Instructions to follow
Determine the number of lines below that contain "agent". Write nothing but that number.

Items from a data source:
-- -- --
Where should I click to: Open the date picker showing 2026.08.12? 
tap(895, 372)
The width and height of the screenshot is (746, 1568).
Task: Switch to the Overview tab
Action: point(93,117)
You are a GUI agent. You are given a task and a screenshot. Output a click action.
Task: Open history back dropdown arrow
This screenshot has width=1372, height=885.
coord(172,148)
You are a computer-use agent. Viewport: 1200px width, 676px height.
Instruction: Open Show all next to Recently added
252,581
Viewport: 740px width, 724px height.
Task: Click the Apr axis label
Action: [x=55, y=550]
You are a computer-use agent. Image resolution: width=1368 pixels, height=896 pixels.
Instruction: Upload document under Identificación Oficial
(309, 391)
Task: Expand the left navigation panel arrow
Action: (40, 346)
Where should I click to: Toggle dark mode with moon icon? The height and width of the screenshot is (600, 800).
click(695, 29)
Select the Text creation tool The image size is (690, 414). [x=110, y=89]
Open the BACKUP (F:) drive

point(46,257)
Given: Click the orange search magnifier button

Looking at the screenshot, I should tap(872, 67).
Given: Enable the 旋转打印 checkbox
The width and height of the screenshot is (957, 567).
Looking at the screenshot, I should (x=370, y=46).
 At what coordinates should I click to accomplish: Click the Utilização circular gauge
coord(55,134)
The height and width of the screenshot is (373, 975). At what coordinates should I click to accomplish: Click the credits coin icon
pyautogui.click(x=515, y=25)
-- -- --
Final answer
3